What tools or resources should you leverage during pricing discovery and analysis?

For sourcing conversations from the buyer perspective: 

  • An industry-specific sourcing tool like SageTap can help you get connected to a desired audience
  • Source from your existing CRM 
  • Run paid ad campaigns with incentives 

Outreach tools – like Apollo or ZoomInfo will help you identify and contact survey respondents. 

Survey fielding tool – Qualtrics or even Google Forms allow you to actually field your survey and dump responses into a spreadsheet. 

Live interview tooling – Gong for recording and transcribing your interviews, FigJam for card sorting exercises, and Figma or another prototyping tool to help build understanding of your product live. 

Third-party pricing consultant – the benefit of using one is that some PMs won’t know how to run this exercise—and you only ever do it once a year at most. A consultant will help you take advantage of the best new pricing discovery methodologies. The disadvantage of outsourcing pricing is that you get further away from the people that actually know your product. 

Once you have your initial pricing and packaging, how do you monitor its success and ensure it is meeting your changing needs?

Use A/B testing – once your sales of the product are live, look for chances to do A/B testing on your pricing and packaging, putting different options head to head and comparing their performance. Custom enterprise deals are a great opportunity to test out changes. 

Monitor changes in northstar SaaS metrics to gauge your success – look at the most important SaaS metrics (net revenue, retention, etc.) to gauge the success of your pricing and packaging model. 

The healthiest thing you can observe is faster adoptions and scaling usage – these are the results of a successful usage-based pricing discovery exercise that all companies should aim for. 

What are some activities or practices to foster learning and experimentation in pricing discovery 

A/B testing – A/B testing will help you continuously evaluate your current practices against alternatives. Most startups won’t have the scale to conduct thorough A/B testing, but can still look for discrete opportunities to conduct it.

◆ PROBLEM 1
Decide whether each statement agrees with the pricing discovery text. For each one, answer yes or no and quote the words from the text that settle it.
(a) Gong is named as a tool for recording and transcribing interviews.
(b) Most startups have the scale to conduct thorough A/B testing.
(c) Outsourcing pricing puts you further from the people who actually know your product.
◆ PROBLEM 2
Name every software tool or product that the pricing discovery text mentions by brand name.
◆ PROBLEM 3
Answer these from the pricing discovery text:
(a) Which tool is named for card sorting exercises?
(b) At most, how often does the text say you run the pricing exercise?
(c) What kind of deals does the text call a great opportunity to test out changes?

◆ RECORD EXTRACTS
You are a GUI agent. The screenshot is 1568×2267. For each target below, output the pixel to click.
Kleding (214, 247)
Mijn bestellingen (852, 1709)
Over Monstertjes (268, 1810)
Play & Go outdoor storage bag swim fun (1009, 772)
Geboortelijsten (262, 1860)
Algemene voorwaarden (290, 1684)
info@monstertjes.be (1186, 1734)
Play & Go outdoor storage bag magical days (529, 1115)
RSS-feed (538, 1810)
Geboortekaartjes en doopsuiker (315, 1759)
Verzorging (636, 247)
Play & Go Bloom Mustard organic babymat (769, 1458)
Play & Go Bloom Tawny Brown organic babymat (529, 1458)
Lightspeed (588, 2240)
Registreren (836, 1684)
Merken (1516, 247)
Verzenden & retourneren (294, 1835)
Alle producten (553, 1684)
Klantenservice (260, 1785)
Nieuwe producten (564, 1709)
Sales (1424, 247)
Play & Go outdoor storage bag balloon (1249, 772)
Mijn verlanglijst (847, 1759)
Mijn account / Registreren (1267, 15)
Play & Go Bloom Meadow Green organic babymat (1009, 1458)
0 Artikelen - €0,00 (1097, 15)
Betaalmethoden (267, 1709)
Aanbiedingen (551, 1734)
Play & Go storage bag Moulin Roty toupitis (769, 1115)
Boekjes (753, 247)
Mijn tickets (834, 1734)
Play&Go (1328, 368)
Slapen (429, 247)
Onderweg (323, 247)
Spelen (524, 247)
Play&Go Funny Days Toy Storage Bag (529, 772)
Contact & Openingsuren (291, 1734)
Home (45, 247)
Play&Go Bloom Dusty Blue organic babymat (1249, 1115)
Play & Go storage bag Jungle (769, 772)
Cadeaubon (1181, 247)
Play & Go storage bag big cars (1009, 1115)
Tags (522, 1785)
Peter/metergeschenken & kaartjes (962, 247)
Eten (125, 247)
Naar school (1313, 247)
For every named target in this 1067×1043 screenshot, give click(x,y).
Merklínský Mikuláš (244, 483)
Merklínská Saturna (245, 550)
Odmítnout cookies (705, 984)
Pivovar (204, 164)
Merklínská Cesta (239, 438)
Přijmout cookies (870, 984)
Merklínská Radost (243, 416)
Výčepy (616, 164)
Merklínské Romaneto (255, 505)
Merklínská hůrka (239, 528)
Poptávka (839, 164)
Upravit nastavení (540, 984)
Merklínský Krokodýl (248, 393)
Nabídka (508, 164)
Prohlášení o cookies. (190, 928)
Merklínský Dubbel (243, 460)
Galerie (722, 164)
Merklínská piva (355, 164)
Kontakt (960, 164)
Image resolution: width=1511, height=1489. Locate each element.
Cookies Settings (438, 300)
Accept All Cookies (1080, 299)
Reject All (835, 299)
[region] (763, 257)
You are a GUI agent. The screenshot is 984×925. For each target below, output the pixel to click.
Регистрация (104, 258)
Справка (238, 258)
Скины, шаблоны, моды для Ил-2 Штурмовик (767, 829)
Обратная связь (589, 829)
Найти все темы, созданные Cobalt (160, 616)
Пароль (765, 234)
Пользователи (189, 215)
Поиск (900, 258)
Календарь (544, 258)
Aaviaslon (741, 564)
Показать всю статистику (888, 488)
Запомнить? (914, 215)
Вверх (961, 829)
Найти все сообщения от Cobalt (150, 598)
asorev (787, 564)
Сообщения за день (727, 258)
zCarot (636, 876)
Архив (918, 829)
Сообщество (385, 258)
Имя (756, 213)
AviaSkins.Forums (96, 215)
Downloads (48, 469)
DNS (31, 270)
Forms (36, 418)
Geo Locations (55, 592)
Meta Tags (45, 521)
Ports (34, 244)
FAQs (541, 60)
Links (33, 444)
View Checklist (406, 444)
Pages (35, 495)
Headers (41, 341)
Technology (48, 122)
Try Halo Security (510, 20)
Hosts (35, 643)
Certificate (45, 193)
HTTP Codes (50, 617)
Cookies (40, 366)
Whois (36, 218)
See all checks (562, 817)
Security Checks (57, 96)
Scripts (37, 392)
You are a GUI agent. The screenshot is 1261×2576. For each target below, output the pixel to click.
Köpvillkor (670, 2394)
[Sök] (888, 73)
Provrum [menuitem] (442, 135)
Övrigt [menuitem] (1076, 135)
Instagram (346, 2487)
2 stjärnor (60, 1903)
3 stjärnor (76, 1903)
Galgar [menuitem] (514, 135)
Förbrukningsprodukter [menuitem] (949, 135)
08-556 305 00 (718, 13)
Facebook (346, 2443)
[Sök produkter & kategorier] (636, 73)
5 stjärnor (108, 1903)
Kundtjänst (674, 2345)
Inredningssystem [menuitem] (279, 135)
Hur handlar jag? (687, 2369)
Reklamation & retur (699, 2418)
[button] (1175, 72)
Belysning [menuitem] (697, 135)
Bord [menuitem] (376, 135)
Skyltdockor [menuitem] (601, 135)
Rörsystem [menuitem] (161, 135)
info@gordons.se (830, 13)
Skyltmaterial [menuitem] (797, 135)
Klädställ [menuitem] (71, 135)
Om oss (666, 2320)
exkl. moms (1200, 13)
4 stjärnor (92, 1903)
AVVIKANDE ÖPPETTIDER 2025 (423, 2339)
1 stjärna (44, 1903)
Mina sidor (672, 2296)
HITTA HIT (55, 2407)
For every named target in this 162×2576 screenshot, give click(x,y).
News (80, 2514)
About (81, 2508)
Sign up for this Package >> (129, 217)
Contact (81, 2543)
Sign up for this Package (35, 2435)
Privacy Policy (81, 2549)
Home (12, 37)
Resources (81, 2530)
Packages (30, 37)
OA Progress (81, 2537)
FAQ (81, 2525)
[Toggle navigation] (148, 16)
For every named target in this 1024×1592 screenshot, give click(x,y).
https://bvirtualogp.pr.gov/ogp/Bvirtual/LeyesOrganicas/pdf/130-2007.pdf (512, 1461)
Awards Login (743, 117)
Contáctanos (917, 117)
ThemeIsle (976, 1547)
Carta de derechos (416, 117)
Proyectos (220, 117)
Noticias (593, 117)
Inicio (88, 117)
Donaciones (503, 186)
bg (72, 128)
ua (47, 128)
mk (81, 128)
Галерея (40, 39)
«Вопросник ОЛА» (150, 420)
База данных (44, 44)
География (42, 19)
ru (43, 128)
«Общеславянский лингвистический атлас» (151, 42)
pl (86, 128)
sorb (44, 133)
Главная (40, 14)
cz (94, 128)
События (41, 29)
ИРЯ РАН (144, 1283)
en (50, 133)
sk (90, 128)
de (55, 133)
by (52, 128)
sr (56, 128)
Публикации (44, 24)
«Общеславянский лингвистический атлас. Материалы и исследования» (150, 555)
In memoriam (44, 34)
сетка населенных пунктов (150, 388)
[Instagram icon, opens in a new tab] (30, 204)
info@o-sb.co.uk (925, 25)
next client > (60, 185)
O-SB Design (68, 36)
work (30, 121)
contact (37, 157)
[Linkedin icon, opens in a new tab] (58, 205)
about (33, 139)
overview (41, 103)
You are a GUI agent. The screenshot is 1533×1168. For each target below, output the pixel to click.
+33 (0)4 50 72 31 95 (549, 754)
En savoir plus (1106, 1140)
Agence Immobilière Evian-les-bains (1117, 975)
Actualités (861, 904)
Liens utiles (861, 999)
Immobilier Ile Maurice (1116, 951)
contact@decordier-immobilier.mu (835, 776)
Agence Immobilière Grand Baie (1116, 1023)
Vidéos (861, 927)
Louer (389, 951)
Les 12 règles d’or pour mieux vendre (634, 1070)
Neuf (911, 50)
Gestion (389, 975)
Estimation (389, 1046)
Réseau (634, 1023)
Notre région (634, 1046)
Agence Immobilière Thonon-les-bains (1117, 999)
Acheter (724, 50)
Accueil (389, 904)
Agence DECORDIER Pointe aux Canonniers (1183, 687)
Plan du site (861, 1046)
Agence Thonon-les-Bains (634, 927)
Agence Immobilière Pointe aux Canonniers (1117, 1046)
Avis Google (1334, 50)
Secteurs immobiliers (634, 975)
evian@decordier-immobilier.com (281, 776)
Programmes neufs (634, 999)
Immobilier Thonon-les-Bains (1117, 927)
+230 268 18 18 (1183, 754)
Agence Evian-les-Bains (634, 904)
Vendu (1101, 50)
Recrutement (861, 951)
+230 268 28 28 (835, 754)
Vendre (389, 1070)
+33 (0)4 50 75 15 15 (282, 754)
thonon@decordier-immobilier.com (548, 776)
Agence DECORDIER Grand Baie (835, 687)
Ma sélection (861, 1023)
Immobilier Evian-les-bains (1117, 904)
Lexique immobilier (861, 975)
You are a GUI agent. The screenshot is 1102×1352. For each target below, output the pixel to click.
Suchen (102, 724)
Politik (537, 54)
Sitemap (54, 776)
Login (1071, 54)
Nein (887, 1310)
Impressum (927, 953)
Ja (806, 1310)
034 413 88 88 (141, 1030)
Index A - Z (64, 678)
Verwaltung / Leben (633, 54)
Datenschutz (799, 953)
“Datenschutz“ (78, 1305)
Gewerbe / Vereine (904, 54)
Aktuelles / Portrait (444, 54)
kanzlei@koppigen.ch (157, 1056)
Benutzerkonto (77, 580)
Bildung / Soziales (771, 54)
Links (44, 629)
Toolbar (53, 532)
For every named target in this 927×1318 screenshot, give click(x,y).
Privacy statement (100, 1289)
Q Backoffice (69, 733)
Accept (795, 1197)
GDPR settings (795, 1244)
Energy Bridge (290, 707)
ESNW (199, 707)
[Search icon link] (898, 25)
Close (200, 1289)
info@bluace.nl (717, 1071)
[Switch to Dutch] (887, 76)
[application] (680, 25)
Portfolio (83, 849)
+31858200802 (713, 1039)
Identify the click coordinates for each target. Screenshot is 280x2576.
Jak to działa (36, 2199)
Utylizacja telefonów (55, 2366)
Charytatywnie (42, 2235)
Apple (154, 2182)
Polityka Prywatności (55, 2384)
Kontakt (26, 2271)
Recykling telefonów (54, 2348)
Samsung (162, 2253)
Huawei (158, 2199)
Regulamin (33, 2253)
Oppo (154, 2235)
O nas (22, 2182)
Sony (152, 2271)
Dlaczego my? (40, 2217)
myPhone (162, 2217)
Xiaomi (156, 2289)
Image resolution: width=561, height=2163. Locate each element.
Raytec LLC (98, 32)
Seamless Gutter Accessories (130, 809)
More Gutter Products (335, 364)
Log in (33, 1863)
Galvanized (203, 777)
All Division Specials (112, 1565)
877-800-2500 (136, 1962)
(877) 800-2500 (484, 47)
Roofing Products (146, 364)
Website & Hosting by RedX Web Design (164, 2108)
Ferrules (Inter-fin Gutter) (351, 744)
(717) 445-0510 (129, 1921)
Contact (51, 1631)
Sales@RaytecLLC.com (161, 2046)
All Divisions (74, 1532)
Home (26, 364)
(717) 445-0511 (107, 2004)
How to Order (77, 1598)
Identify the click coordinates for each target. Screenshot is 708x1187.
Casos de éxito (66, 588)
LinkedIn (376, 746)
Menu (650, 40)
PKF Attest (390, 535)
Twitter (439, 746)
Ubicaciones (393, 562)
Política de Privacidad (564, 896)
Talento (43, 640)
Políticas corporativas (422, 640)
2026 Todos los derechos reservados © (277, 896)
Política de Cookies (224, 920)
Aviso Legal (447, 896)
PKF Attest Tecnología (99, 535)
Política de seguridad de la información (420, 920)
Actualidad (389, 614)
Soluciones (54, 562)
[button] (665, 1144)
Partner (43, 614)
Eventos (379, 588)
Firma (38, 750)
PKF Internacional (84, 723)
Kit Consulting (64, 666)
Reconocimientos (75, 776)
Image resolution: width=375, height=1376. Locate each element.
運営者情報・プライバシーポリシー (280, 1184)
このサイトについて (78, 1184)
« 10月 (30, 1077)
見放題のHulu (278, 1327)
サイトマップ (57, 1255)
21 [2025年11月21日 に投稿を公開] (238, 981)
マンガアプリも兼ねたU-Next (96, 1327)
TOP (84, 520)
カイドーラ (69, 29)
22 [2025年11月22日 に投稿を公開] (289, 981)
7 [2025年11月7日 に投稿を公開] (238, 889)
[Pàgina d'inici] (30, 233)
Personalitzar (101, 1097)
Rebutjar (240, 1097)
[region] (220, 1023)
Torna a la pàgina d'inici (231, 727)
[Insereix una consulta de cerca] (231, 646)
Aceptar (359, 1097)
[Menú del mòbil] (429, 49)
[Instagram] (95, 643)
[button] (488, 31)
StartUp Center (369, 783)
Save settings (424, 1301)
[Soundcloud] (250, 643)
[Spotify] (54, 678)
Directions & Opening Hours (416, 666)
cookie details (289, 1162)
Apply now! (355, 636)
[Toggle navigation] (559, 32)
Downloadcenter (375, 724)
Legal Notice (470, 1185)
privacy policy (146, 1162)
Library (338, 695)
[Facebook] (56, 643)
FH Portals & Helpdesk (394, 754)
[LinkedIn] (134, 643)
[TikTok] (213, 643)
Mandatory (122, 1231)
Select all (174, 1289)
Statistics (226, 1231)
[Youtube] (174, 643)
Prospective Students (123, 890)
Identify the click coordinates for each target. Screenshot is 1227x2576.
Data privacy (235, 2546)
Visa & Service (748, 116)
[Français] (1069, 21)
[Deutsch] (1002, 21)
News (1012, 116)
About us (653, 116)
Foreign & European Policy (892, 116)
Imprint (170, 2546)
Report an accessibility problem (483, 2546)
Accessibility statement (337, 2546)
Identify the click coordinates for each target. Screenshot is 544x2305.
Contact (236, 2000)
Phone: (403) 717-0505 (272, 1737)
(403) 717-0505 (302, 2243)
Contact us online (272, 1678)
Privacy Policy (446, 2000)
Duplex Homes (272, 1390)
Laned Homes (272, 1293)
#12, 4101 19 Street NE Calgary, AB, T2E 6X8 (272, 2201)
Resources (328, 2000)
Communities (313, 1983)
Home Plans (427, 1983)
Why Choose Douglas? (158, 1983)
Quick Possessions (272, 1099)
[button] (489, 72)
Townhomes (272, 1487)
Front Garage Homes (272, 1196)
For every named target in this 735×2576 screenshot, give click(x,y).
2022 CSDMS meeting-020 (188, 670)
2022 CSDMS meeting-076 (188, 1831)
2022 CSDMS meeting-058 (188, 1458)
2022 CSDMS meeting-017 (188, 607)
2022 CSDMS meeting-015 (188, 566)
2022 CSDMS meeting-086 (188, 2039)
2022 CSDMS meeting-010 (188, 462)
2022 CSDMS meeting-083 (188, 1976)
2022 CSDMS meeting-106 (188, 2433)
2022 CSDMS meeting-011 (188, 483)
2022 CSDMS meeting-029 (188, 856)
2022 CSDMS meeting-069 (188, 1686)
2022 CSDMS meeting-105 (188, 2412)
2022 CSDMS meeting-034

◆ TASK ANSWER 1
(a) Yes: "Gong for recording and transcribing your interviews"
(b) No: "Most startups won’t have the scale to conduct thorough A/B testing"
(c) Yes: "The disadvantage of outsourcing pricing is that you get further away from the people that actually know your product."

◆ TASK ANSWER 2
SageTap, Apollo, ZoomInfo, Qualtrics, Google Forms, Gong, FigJam, Figma

◆ TASK ANSWER 3
(a) FigJam
(b) Once a year
(c) Custom enterprise deals